_Exercise description:_ Where the word "computer" shows up in the entries below, please copy the whole line.

_Material shown:_
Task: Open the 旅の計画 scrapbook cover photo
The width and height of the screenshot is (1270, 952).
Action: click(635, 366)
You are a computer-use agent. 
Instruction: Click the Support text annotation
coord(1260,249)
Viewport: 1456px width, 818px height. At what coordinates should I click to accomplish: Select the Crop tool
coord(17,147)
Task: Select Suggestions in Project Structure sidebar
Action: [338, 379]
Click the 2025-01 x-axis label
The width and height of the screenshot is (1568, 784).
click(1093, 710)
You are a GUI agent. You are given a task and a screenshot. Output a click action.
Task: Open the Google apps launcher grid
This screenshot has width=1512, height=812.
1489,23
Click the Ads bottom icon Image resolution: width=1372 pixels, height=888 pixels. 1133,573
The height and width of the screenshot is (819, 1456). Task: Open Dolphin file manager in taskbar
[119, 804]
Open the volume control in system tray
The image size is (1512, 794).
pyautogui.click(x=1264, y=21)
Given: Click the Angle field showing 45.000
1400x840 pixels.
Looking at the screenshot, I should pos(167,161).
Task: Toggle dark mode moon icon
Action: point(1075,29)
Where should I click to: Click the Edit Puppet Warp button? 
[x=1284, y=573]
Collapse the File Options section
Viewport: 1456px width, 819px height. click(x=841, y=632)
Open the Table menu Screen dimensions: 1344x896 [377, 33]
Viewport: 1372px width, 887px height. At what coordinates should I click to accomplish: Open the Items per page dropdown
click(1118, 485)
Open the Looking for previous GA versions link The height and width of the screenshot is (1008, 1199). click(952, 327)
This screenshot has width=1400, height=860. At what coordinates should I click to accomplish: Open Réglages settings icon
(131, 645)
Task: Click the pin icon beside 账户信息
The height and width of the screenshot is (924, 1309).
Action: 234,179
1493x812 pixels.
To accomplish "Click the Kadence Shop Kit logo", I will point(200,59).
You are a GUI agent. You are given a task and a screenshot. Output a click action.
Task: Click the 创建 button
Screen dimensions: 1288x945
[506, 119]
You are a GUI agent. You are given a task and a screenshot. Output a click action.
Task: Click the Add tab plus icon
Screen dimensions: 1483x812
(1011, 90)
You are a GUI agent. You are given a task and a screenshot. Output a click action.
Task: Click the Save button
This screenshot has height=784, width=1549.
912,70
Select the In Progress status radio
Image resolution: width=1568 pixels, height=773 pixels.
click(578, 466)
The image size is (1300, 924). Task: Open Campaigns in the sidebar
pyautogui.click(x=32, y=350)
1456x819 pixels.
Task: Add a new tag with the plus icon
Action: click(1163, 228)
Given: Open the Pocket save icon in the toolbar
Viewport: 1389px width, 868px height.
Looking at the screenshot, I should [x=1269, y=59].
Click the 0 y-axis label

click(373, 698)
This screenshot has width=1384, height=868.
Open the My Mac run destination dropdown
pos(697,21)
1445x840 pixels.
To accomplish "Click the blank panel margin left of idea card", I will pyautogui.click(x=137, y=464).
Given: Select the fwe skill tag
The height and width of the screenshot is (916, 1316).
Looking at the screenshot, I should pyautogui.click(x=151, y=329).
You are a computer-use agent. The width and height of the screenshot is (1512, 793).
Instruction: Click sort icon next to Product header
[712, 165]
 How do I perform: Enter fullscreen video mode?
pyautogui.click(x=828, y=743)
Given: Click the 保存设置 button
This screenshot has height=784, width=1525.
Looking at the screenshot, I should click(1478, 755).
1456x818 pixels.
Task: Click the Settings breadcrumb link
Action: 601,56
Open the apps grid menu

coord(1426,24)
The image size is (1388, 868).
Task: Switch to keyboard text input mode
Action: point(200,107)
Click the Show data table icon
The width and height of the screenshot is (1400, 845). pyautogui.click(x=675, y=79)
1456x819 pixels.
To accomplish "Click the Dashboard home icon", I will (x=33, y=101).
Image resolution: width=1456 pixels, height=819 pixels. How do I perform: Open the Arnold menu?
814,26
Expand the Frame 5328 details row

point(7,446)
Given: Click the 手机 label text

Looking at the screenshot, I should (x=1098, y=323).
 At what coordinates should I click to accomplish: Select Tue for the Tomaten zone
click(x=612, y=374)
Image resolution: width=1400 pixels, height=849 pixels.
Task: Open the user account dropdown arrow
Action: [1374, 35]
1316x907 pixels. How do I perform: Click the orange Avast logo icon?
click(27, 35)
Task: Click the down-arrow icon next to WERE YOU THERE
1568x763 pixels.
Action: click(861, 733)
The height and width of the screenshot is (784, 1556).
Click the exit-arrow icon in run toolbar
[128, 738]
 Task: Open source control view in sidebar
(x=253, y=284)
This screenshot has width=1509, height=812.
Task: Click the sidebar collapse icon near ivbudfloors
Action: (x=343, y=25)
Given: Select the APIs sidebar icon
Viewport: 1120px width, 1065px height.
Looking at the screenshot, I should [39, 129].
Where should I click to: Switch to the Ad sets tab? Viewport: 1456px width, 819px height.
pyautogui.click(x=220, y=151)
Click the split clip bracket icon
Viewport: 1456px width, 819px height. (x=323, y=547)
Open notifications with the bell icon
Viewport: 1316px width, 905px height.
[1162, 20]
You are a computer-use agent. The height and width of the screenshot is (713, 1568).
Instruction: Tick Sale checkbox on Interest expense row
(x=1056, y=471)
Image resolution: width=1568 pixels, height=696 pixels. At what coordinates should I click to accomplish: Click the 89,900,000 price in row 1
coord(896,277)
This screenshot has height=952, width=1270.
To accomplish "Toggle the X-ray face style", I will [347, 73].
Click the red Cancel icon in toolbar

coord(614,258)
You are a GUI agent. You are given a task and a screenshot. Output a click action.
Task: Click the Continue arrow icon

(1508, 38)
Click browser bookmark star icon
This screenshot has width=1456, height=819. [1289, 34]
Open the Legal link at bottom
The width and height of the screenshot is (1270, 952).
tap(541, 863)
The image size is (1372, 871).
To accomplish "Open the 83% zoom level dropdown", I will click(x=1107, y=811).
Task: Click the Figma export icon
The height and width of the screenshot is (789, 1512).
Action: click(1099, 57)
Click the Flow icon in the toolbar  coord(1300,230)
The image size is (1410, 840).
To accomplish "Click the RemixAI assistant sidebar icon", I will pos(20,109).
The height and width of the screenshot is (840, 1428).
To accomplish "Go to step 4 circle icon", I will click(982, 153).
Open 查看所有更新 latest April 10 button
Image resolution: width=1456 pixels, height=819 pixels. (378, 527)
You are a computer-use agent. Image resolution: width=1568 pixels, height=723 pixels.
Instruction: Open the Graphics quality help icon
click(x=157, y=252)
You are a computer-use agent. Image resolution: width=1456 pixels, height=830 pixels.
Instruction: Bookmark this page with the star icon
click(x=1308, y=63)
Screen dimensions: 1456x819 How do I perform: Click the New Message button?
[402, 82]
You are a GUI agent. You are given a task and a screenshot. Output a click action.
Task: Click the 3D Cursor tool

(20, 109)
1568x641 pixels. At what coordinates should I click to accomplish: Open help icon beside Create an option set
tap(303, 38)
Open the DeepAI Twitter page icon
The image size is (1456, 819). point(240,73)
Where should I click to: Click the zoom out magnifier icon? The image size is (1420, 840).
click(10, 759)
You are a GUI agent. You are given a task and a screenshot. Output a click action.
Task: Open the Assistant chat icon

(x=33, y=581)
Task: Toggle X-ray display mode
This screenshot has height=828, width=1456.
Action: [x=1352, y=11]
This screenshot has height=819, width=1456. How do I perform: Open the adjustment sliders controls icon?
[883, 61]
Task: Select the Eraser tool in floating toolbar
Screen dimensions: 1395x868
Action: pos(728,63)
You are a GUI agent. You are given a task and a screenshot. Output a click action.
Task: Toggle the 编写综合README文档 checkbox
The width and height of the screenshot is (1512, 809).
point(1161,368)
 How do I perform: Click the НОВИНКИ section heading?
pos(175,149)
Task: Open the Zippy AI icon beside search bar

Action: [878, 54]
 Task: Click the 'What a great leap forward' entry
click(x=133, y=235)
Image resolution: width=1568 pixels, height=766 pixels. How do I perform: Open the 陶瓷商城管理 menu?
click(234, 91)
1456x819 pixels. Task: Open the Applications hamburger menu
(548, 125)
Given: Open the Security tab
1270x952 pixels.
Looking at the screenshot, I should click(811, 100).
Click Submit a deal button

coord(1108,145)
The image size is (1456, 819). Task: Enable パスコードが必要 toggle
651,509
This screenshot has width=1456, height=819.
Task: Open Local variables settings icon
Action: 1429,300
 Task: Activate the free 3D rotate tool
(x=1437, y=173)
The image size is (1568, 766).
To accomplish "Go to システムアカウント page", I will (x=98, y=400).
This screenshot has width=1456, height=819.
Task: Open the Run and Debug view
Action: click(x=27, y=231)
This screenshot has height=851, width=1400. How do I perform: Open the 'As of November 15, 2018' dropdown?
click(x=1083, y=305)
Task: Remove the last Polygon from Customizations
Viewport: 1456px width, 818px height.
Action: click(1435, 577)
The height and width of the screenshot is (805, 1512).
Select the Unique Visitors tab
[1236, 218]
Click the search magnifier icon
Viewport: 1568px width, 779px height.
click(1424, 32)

_Reply to the exercise:_
You are a computer-use agent. 
You are a computer-use agent. The width and height of the screenshot is (1512, 793).
You are a computer-use agent. The height and width of the screenshot is (713, 1568).
You are a computer-use agent. Image resolution: width=1568 pixels, height=723 pixels.
You are a computer-use agent. Image resolution: width=1456 pixels, height=830 pixels.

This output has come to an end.